Com isso, o turnover diminiu. A não ser pelo fato de que a escola, ao detectar que o corpo docente do ensino médio e do fundamental começava a ficar distante dos alunos em termos de referências e linguagem, resolveu fazer uma mudança programada para rejuvenescer o grupo.
“Mudamos 70% do corpo docente do ensino médio. Buscamos mudar o perfil, pegamos professores de cursinho, mais jovens, com linguagem mais próxima à dos alunos, mas com perfil humanista”, conta Fátima.

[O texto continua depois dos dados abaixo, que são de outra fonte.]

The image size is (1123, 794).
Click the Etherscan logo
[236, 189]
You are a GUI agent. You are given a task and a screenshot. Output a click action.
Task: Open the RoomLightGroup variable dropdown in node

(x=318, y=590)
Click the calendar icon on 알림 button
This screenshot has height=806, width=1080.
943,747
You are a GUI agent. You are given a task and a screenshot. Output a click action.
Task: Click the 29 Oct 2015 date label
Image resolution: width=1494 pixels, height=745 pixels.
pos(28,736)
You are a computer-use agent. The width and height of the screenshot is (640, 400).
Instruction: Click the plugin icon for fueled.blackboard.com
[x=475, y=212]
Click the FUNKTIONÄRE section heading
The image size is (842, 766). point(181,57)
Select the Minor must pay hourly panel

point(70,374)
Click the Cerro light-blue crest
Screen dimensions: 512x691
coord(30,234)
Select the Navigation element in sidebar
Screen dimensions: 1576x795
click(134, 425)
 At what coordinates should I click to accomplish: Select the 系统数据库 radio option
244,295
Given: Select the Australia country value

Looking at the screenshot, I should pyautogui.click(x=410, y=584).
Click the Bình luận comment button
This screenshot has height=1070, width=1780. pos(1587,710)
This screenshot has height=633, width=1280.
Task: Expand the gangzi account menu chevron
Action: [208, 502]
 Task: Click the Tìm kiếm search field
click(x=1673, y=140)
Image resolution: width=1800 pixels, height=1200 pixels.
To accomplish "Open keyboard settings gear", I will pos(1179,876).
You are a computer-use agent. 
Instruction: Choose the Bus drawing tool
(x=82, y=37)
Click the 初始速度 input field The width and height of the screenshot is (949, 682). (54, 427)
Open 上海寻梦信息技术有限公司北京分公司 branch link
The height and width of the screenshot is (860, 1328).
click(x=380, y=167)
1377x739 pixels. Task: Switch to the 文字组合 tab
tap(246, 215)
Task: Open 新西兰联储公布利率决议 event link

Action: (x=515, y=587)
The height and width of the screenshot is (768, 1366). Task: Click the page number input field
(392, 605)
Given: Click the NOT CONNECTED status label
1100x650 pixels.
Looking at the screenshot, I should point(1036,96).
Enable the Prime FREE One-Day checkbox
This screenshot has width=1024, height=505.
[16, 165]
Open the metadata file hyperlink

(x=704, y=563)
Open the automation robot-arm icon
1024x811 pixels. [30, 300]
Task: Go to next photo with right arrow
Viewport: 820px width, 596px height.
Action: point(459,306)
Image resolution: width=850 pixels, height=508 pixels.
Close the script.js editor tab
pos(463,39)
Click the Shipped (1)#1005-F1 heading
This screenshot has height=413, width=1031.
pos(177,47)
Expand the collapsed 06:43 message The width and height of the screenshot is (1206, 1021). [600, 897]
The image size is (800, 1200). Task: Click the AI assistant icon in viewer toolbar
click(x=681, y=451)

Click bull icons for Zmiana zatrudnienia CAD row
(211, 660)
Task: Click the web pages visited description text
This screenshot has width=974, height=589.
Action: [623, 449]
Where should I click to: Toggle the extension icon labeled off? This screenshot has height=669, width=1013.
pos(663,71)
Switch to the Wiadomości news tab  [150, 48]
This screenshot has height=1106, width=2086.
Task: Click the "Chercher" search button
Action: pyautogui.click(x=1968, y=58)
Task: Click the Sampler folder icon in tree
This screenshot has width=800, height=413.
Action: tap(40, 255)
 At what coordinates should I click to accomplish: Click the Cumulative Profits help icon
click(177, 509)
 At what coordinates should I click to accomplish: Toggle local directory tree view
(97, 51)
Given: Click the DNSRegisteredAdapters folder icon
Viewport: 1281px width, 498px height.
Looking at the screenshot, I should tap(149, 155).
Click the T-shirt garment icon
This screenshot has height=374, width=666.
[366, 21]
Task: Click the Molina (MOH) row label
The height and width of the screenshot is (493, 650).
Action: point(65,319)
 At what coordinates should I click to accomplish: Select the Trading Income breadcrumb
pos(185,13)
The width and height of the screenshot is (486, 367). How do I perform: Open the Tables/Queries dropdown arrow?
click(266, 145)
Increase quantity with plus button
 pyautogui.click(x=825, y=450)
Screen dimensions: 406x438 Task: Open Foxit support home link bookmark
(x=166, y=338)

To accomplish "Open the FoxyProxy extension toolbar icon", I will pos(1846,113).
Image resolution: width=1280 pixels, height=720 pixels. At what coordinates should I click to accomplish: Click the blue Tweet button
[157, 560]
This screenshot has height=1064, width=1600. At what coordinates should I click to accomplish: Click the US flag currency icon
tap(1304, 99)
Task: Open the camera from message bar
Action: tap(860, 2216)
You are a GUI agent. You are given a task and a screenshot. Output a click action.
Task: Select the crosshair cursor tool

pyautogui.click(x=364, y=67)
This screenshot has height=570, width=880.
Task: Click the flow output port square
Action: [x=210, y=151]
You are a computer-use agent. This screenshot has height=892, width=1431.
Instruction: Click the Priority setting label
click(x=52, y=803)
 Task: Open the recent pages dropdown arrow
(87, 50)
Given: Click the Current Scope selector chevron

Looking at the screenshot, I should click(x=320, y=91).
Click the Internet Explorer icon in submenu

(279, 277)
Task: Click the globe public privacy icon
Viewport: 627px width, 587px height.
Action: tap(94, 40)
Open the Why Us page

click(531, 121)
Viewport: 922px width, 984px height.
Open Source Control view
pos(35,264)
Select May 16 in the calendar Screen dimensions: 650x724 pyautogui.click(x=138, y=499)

O processo foi desafiador. A escola começou 2016 com 10 professores novos para as 14 disciplinas do médio, além de uma nova coordenação. “Foi um ano complexo, cheio de ajustes. Ou não haveria compatibilidade entre eles, ou se uniriam para trabalhar em grupo. Foi o que aconteceu.”
Na etapa inicial da seleção, um aspecto chama a atenção: do total de currículos levantados para a seleção, cerca de 30% foram captados pelo LinkedIn, a partir do perfil dos coordenadores. A escola gostou tanto da experiência que se prepara para investir mais nas redes sociais, tanto para essa função como para a comunicação com os pais. E, ao que parece, o uso das redes sociais, principalmente o LinkedIn, é o próximo passo que irá mudar a cara dos processos seletivos. Ou, pelo menos, dessa captação inicial de candidatos.